Copy the data word for word, starting at its first line and ending at the line containing "coord(488,359)", with both of those lines included.

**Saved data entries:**
════════════════════
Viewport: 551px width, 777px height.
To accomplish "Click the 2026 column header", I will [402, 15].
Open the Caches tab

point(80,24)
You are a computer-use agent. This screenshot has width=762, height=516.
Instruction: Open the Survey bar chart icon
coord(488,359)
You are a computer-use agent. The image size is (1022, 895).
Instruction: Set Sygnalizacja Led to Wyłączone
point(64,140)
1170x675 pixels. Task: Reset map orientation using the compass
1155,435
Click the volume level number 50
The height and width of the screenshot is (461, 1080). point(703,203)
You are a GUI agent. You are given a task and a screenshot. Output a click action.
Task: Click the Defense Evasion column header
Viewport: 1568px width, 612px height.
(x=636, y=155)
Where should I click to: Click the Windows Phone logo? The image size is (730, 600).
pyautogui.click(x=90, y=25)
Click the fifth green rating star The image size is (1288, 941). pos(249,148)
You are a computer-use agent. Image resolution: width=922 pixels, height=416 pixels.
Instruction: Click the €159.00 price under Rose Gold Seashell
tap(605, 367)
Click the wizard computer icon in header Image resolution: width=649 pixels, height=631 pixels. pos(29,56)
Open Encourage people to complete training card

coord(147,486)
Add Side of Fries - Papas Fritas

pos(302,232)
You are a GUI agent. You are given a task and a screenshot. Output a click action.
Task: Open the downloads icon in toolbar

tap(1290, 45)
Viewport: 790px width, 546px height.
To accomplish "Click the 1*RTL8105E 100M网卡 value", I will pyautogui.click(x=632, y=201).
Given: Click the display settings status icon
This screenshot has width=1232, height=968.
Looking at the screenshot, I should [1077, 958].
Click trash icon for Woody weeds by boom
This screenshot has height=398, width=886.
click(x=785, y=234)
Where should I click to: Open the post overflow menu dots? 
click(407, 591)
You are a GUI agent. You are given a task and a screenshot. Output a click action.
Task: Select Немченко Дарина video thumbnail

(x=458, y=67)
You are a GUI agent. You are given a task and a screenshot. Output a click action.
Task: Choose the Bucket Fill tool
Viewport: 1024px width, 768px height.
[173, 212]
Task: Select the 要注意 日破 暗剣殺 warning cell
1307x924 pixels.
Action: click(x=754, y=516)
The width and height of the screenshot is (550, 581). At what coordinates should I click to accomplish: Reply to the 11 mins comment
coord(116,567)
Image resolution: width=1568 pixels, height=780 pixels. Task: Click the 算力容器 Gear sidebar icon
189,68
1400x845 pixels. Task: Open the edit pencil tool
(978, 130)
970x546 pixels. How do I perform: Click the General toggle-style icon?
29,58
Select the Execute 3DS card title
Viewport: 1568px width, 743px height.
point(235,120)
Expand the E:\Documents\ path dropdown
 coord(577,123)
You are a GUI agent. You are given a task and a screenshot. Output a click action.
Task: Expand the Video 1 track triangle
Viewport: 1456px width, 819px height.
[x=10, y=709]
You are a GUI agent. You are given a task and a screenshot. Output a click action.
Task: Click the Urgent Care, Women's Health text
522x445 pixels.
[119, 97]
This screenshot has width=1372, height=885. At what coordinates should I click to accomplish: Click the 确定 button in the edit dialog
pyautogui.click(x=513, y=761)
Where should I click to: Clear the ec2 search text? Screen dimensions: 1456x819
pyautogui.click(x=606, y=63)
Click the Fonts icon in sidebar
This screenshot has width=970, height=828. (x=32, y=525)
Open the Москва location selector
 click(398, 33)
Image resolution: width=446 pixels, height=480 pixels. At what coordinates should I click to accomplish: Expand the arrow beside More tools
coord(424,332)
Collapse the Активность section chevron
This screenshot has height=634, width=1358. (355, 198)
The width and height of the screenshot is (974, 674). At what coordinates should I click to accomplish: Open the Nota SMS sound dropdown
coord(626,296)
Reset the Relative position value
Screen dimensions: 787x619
════════════════════
**Exercise solution:**
Viewport: 551px width, 777px height.
To accomplish "Click the 2026 column header", I will [402, 15].
Open the Caches tab

point(80,24)
You are a computer-use agent. This screenshot has width=762, height=516.
Instruction: Open the Survey bar chart icon
coord(488,359)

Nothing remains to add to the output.